A. We have treatment navigators who go through extensive training on the disease of addiction and most have a personal connection to our mission. They also help to navigate some of the practical sides of things, like how to interpret your insurance policy. We want to make sure that patients and families understand the benefits they have, because health insurance can be very complicated. And then we have nurses and licensed clinicians inside our admissions center who handle some of the more complex medical cases and higher-acuity mental health factors that need more assessment.

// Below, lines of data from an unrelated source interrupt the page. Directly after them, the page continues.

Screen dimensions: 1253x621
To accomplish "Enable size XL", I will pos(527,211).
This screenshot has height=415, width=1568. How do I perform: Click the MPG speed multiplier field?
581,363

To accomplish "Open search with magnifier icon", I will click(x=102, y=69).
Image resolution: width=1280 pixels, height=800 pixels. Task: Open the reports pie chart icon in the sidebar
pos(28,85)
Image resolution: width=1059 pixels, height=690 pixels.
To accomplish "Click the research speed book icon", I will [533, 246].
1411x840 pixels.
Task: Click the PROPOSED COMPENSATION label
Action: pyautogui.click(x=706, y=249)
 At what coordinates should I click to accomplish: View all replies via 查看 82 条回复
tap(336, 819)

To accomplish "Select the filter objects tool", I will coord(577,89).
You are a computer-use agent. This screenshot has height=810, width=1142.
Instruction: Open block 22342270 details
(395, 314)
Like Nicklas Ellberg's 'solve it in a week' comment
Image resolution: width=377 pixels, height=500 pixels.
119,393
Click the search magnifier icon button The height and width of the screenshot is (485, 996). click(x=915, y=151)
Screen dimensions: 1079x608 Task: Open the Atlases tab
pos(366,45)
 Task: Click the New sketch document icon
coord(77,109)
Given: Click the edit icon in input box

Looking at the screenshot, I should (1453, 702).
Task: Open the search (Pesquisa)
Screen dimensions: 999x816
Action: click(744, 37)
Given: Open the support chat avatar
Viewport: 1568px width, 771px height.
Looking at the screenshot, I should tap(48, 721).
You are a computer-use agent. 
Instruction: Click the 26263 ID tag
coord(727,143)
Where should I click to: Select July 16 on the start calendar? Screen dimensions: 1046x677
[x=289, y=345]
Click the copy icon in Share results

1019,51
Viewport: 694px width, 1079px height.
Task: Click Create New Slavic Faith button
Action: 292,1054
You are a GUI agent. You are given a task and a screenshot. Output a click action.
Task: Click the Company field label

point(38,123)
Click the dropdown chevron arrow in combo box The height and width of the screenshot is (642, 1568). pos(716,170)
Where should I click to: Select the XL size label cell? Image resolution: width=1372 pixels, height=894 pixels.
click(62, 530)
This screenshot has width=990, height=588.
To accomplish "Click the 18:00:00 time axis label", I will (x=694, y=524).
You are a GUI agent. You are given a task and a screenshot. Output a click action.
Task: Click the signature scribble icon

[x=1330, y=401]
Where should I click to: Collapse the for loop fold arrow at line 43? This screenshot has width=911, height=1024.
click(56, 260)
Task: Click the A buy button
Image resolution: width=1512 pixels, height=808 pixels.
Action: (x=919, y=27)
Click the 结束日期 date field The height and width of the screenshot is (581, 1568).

Q. What do you envision for the field over the next five to 10 years? Any innovation, particularly with regard to marketing, that you see on the horizon?
A. As a marketer, you need to move with how consumers are absorbing information and digital media. There’s a huge, huge trend toward mobile. If you look at the consumption of digital browsing now, it’s moved dramatically from laptops and desktops to mobile phones. So I think that will continue to proliferate, and we need to meet the customers where they are in terms of making our websites responsive and easy to use. Consumers expect the same level of digital excellence from us as they get from Uber or their online banking. We need to be incredibly proficient as healthcare providers, because their standards are set by the best apps in digital media that they’re consuming. They’re fairly unforgiving about a poor experience – that bar is much higher.
That’s the challenge for all of us in the industry, right? Because we’re healthcare providers, we’re not typically digital experts. So, we need to become much more digitally proficient. You can see the proliferation of new media as well: A couple of years ago, TikTok was something none of us had ever heard of. Now it’s the most used search engine in the world. So we’ve launched our own TikTok account, where we have medical staff speaking about different topics and. providing education to this new audience.
I also think, from a digital perspective, there’s going to be a large transition to virtual care. That’s something I’m excited about because I think it breaks down some of those physical barriers and opens up more access to care. I hope the payers also respond to the need for virtual care. Because we lead incredibly busy lives, particularly in that outpatient setting, I think there’s a really strong support system that can be provided digitally. How do we deliver effective outpatient groups, effective counseling, effective therapeutic methodologies in a virtual environment? I think COVID has helped to accelerate that, and I think that’s a really positive thing for the industry—something that I hope can provide even more access to care.